The time spent and memory allocated by matching and sorting is roughly the same. On the other hand, the total memory peak has almost doubled, so no the PC hangs also at N = 32000
comment:7 by , 7 years ago
detectJacobianSparsePattern seems to scale as poorly as sorting and matching.
comment:8 by , 7 years ago
So the problem is that the equation (and variable) is split into 4000 separate ones for the sorting+matching. It's a 100% filled adjacency matrix (4000x4000), and just sorting the result of the matching takes 1/3 of the time.
If we would redesign the sorting+matching to handle array variables efficiently (perhaps with some heuristic) to not expand variables unless it's beneficial to do so. In this case, f(time, n)[i]
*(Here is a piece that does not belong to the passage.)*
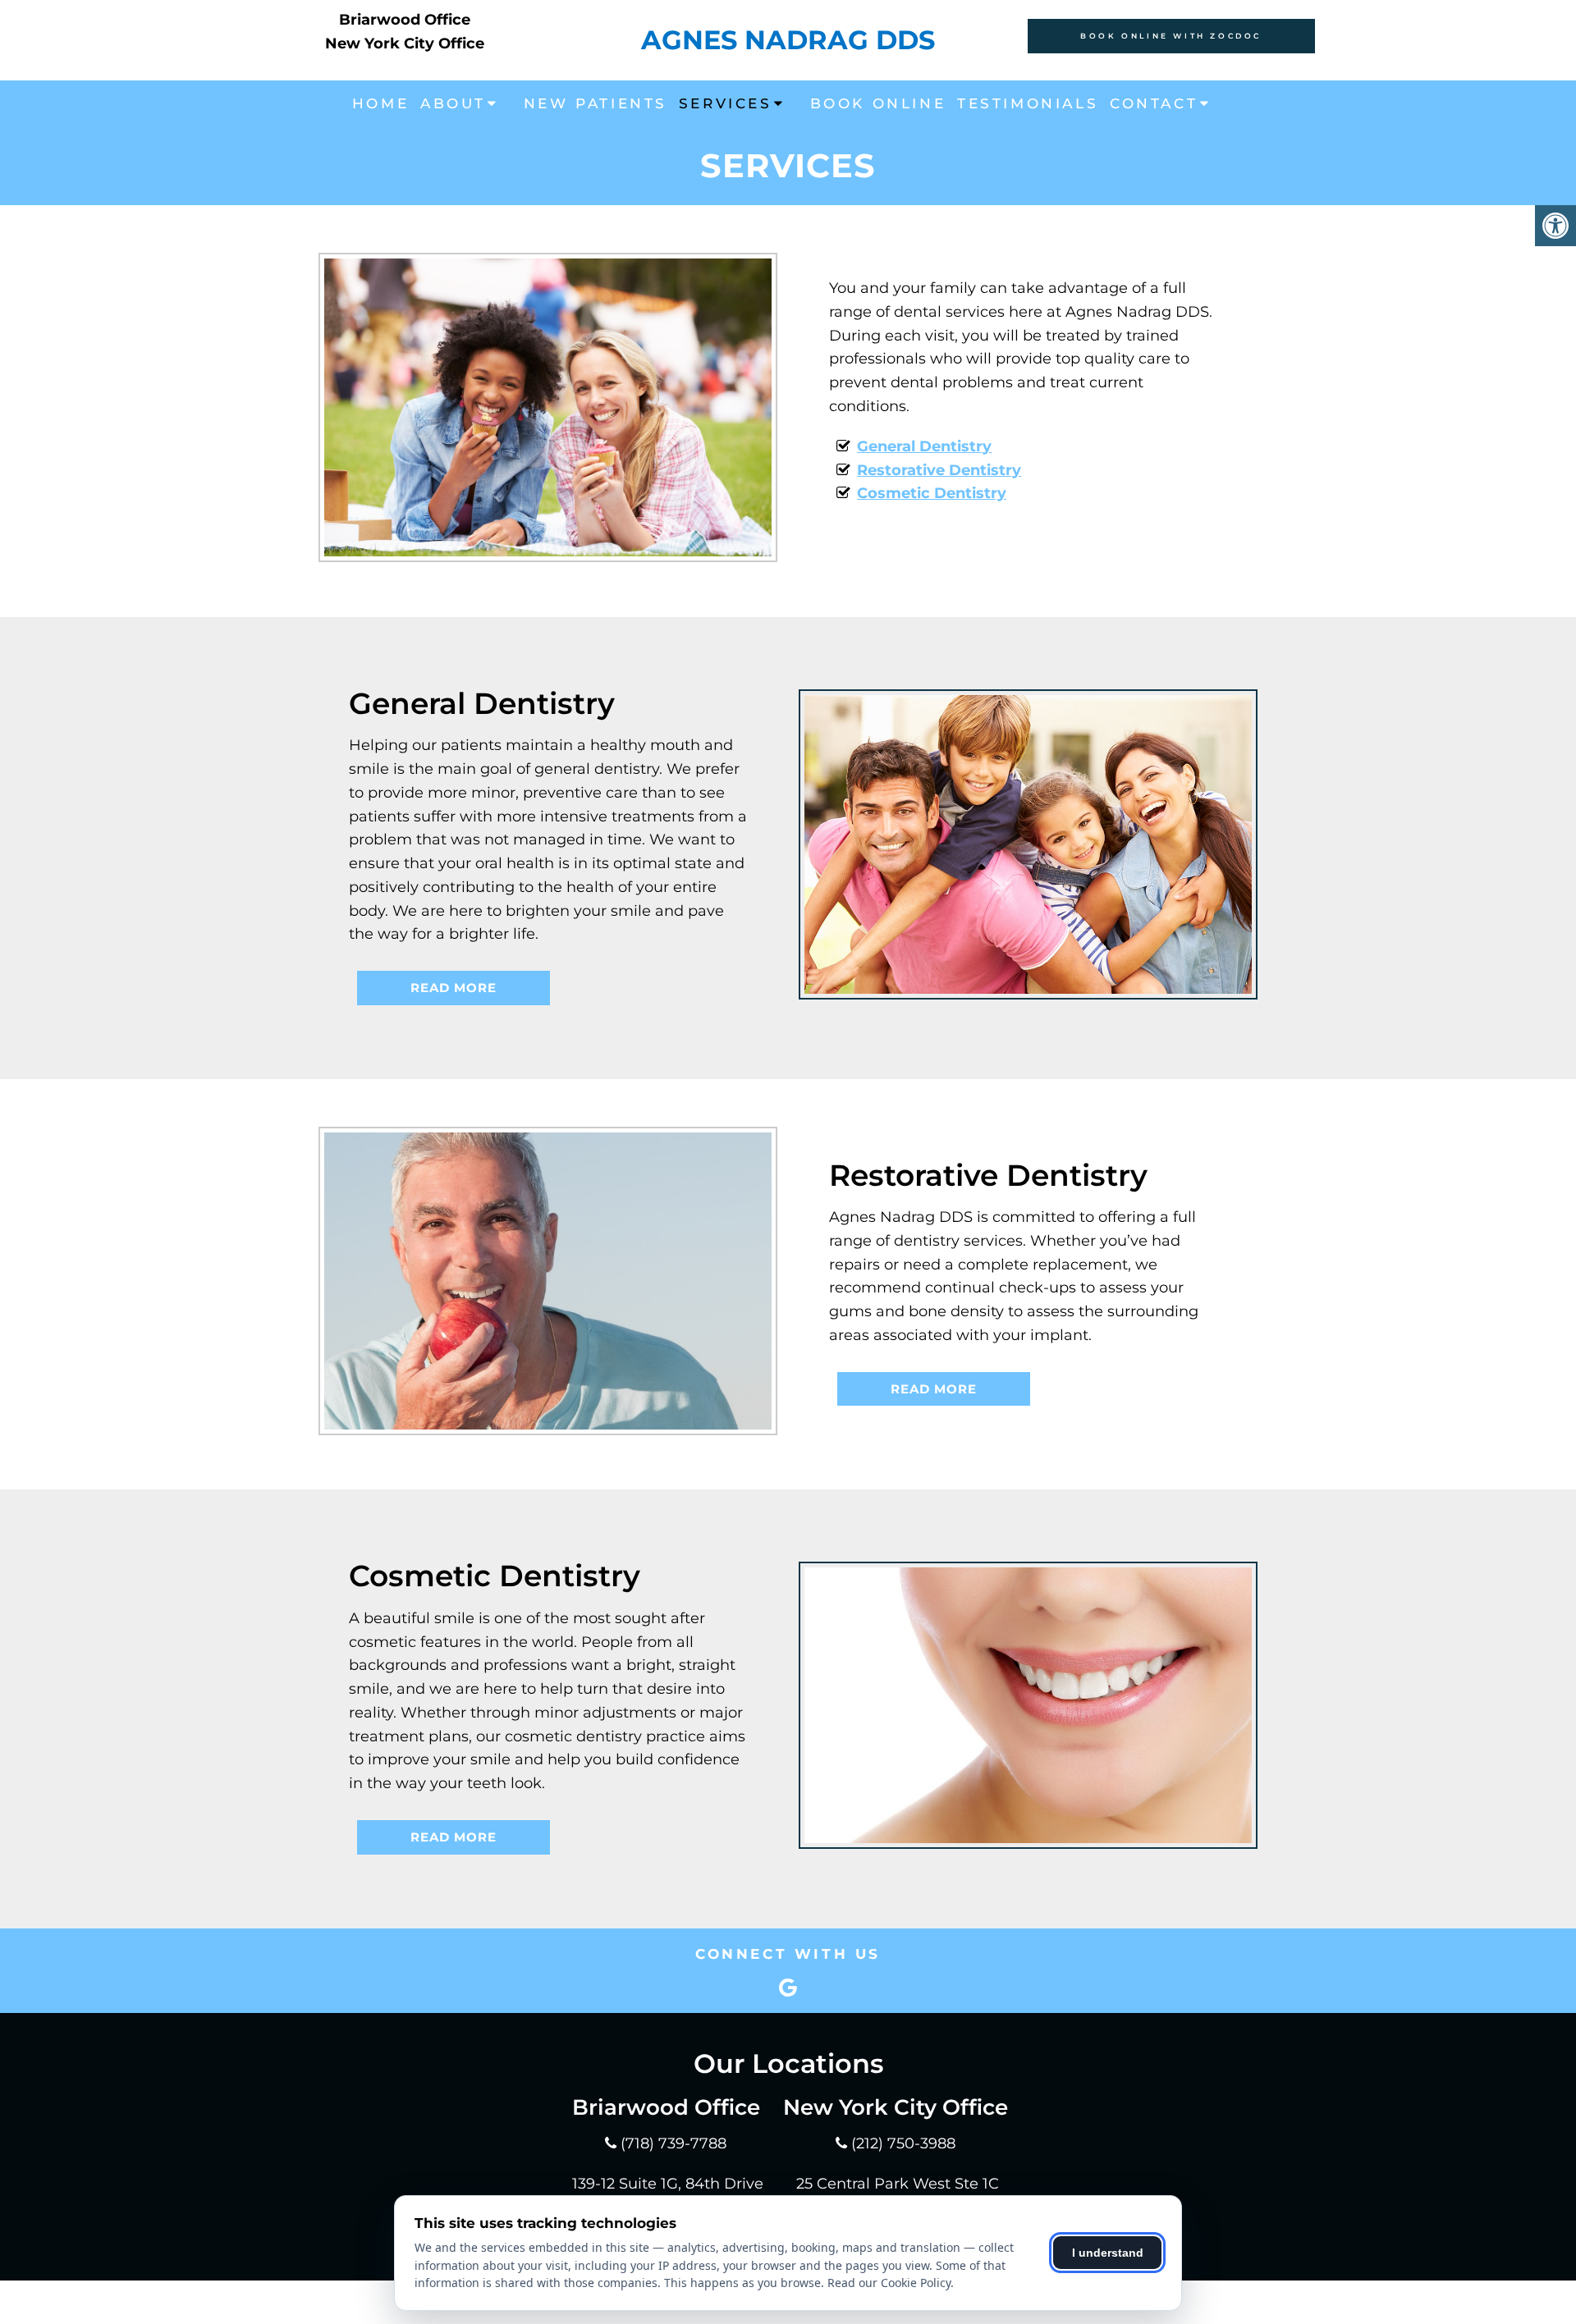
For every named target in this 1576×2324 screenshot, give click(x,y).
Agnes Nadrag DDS (788, 40)
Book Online (878, 103)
will not be helpful and then perhaps we should treat it as a scalar.
Note: If you use algorithm instead of equation, the model is even slower (3s to 37s for N=4000), but this is for created simulation system equations
.
comment:9 by , 7 years ago
We could also have some pre-sorting phase where we handle all trivial equations. This would be similar to the under/over-determined partial matching check I wrote previously. That seemed to have reasonable performance.
Update: with 1.12.0beta2, the current performance using OMEdit is
Matching and sorting takes the lion's share of memory allocation. Above n = 4000 the memory consumption blows up and the PC just hangs.
Good news: scaling in terms of time is now definitely better than O(N3.5), and it is possible to get up to n = 4000
Bad news: the memory allocation by the matching and sorting algorithm grows as O(N2) and is really huge. Why should over 1GB be spent to analyze a system with 4000 equations?